__Activities__.
1. Return the passage of the essay about paths and grief between "On Where Grief Lives" and "dependent on ceremony.", inclusive, copied word for word.
2. Write the next part of the essay about paths and grief, picking up after its final sentence.

Then there are the paths that appeared without warning. The ones that don’t follow logic or planning, but necessity. Like the shortcuts pedestrians make across grass when the designed walkways fail them. These routes sprang up where no road had been intended. Awkward at first. Barely visible. Born of urgency, not choice.

Farther out, I can see walkways that were once wild and unknown to me. Terrain I never imagined entering. Over time, my walking has worn them down. What was once unfamiliar now holds the imprint of repetition. These paths are becoming permanent, their lines darkening, their direction clarifying. They are no longer accidents. They are part of the pattern.

From here, I can see how the tapestry has changed as I have changed. The early weave is survival. The later weave shows skill—not mastery, but familiarity. An understanding of tension. Of which threads must hold, and which can loosen without the whole thing coming undone.

I am still walking.
The ruins remain.
My pattern continues to form.

On Where Grief Lives

Lake Michigan – December 2025. Photo by author.

The pain of ordinary days is where grief actually lives. Anniversaries get language. Holidays get permission. Birthdays have witnesses. Ordinary days are the long haul. They’re the place where love proves it isn’t dependent on ceremony.

__Data records__.
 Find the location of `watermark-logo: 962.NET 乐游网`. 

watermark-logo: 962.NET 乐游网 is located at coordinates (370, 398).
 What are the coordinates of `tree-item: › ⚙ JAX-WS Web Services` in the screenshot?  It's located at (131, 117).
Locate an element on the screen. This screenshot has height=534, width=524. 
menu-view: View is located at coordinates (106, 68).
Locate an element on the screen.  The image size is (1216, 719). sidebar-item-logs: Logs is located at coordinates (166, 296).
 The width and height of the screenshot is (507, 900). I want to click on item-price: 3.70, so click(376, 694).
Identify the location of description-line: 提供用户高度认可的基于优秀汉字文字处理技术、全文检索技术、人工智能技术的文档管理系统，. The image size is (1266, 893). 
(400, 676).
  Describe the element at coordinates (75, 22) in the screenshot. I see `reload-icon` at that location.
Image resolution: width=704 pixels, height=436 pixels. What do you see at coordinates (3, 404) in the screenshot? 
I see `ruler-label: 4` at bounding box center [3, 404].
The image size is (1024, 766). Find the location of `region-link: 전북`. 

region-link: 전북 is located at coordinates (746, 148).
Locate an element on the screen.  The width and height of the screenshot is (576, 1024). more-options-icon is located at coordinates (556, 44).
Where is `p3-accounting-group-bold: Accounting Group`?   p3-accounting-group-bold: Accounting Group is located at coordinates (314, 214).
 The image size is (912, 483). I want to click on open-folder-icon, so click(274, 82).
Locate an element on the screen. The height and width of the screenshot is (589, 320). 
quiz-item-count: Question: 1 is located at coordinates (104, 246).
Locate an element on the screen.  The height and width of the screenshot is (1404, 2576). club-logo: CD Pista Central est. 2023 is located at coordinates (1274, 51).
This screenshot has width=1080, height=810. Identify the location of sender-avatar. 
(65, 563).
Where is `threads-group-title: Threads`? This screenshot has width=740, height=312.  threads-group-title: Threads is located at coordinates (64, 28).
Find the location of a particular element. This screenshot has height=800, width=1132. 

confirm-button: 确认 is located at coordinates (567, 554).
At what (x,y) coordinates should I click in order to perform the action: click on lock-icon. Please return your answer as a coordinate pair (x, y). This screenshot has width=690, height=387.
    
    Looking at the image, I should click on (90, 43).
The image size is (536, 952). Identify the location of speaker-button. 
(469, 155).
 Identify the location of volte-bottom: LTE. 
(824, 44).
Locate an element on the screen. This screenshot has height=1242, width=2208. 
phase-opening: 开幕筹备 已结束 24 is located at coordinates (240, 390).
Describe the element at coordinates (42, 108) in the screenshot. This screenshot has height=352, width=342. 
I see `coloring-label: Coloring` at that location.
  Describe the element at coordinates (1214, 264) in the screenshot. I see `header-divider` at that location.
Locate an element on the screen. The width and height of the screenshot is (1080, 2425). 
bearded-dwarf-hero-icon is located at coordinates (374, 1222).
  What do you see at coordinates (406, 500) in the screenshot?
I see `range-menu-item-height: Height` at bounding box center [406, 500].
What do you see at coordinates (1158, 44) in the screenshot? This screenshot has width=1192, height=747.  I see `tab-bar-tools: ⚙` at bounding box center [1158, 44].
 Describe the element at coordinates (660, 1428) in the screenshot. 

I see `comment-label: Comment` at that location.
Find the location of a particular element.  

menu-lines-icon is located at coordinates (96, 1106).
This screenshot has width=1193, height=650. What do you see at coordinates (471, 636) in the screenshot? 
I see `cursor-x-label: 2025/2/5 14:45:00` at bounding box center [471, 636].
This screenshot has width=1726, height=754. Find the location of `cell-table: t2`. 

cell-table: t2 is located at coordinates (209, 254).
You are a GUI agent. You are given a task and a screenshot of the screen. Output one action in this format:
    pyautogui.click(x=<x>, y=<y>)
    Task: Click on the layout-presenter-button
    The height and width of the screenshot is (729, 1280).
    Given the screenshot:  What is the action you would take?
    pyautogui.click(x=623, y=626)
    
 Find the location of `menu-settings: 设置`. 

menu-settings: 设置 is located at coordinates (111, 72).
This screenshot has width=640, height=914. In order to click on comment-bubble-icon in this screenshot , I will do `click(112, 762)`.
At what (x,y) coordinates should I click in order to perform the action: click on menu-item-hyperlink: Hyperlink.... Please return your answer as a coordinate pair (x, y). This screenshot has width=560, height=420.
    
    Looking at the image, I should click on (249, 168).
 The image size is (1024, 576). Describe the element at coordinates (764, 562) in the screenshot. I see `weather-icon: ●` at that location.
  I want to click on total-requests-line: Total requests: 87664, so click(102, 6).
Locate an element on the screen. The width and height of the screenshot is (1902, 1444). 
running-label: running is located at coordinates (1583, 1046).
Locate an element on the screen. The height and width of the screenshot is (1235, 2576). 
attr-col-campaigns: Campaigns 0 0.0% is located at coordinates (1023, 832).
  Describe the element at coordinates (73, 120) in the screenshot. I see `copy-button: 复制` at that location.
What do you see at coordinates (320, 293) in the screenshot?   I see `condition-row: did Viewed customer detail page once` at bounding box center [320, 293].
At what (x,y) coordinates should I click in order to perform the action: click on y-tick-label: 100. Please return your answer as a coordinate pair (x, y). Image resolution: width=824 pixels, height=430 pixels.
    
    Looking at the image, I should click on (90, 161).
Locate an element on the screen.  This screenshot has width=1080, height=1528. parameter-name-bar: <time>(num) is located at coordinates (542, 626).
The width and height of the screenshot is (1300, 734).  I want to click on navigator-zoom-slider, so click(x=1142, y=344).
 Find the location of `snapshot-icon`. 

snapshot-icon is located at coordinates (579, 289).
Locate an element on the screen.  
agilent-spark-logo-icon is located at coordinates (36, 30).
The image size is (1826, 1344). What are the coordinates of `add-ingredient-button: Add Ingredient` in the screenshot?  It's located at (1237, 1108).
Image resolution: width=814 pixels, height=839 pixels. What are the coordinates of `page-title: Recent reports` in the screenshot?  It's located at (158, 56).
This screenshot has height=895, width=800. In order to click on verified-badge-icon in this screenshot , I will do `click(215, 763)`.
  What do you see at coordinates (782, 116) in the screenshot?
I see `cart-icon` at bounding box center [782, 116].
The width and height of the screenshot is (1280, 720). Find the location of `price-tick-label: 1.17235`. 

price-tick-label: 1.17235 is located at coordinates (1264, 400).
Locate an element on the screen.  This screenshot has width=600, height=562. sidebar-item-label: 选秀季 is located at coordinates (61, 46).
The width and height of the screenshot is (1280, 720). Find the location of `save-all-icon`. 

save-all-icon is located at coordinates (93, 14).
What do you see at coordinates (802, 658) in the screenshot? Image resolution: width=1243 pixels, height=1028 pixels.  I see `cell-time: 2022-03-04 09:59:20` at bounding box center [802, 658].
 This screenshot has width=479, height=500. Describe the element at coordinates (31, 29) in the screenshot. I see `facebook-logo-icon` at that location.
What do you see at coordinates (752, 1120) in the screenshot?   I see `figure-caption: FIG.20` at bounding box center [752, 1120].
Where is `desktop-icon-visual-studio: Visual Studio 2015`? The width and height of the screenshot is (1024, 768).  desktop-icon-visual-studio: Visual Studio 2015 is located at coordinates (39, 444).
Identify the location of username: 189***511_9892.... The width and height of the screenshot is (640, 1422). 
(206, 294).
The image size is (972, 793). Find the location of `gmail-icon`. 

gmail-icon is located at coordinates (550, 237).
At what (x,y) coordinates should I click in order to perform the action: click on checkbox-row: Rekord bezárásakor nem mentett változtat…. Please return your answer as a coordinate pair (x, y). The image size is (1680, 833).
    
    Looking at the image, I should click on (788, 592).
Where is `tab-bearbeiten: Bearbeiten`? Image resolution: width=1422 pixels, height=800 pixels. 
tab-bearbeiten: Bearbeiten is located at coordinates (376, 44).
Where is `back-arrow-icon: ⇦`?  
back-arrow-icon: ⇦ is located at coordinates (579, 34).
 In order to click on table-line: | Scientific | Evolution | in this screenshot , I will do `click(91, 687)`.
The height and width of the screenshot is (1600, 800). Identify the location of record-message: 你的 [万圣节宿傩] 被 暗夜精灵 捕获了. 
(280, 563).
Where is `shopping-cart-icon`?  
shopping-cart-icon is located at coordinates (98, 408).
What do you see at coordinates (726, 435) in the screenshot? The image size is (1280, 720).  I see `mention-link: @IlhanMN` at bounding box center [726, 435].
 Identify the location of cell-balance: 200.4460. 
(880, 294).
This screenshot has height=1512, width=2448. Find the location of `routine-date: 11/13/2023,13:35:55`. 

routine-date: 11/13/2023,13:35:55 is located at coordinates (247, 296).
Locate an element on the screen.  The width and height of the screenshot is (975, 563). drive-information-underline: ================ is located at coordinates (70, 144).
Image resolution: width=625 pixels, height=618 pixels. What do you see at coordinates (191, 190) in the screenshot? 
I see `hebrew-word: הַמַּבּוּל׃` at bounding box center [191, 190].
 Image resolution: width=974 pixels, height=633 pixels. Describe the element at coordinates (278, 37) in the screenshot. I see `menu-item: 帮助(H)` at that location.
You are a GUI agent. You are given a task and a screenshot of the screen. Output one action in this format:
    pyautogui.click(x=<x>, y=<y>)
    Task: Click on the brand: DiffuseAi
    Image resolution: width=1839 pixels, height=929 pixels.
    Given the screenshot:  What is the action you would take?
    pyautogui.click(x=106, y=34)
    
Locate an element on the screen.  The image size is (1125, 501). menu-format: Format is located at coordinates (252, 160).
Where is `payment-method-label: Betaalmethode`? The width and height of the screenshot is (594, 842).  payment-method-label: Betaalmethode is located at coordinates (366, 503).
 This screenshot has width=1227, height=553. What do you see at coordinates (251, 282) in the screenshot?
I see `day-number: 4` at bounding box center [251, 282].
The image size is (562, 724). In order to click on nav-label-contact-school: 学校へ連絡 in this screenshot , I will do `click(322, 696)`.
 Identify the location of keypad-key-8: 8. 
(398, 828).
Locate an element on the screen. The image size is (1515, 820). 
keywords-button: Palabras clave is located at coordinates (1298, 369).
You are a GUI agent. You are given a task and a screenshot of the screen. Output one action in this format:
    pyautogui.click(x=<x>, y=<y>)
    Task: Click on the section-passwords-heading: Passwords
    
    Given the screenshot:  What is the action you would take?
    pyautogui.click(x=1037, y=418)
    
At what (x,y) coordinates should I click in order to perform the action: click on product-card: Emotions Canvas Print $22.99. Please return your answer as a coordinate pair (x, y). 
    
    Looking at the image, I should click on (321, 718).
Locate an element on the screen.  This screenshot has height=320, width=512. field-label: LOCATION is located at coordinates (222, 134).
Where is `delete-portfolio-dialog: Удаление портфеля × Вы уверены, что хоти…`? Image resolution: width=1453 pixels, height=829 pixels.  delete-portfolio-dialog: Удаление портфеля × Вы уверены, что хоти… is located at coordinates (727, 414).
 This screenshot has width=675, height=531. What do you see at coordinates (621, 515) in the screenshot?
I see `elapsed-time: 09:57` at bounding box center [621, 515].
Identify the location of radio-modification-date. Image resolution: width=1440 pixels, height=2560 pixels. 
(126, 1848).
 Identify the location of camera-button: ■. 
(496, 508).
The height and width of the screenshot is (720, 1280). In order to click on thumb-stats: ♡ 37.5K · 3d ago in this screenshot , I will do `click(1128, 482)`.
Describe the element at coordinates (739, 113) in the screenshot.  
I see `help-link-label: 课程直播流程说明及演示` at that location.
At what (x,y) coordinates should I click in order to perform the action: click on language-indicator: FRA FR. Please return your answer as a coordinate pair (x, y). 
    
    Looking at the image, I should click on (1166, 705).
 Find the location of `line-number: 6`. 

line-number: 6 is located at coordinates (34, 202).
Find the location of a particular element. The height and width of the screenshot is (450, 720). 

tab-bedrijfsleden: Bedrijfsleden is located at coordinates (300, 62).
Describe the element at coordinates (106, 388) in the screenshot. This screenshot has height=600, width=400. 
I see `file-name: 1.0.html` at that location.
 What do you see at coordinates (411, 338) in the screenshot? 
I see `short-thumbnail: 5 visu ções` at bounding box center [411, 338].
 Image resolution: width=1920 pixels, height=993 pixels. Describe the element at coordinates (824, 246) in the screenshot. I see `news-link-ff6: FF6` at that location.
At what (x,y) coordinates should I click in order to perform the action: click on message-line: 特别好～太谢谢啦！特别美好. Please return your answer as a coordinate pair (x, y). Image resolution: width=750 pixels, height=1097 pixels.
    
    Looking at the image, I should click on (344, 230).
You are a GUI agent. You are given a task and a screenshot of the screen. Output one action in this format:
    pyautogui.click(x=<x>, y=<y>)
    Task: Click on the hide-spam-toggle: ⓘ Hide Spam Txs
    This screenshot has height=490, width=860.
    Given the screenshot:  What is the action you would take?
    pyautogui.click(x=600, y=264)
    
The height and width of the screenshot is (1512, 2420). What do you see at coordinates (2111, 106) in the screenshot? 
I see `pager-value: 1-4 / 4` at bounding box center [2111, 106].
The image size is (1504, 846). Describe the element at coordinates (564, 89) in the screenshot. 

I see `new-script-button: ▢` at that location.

__Expected outputs__.
1.
On Where Grief Lives

Lake Michigan – December 2025. Photo by author.

The pain of ordinary days is where grief actually lives. Anniversaries get language. Holidays get permission. Birthdays have witnesses. Ordinary days are the long haul. They’re the place where love proves it isn’t dependent on ceremony.

2.
The long work is showing up on those ordinary days that hurt in unremarkable ways. It’s discovering that grief doesn’t just live in certain days – it lives in grocery aisles, in empty hours, in moments where nothing is wrong and everything still is.

And I am doing it. Not heroically. Not neatly. But faithfully. That counts. There’s a wisdom that only comes from these stretches: where I stop asking “why does this still hurt so much” and start remembering “oh… this is the terrain now”. Not as surrender. As knowledge. As familiarity with the path.

The holidays hurt loudly. They announce themselves. I brace. I armor up. But the ordinary days? They’re sneaky. They slip past the guard I didn’t realize I’d lowered once the calendar stopped shouting. There’s no ritual for them, no advanced notice that says today will hurt. And yet – there it is. A steady beat on my chest in rhythm with the waves breaking on the shore. Melancholy with stamina.

This is when I’m drawn to the lake. The stark beauty settles into my bones, mirrors something stripped and honest inside me. There’s also something cruelly honest about this stretch. The decorations are down. The world has moved on. And I’m left with the truth: this is what it’s like to carry her on a random Monday. No witnesses. No scripts. Just me and the ache.

The “winter shore me” is allowed to move slowly. To stare at nothing. To feel the ache without explaining it or fixing it. Even the lake rests under ice for a while. That isn’t giving up. This is how I remain.

On The Gift Of Darkness

Photo taken by author.

Some people chase the sun. I chase the hour when the light finally leaves. I know I am not alone in this. I crave the quiet darkness with an intensity. There is a peace in it, a settling of the world and the self.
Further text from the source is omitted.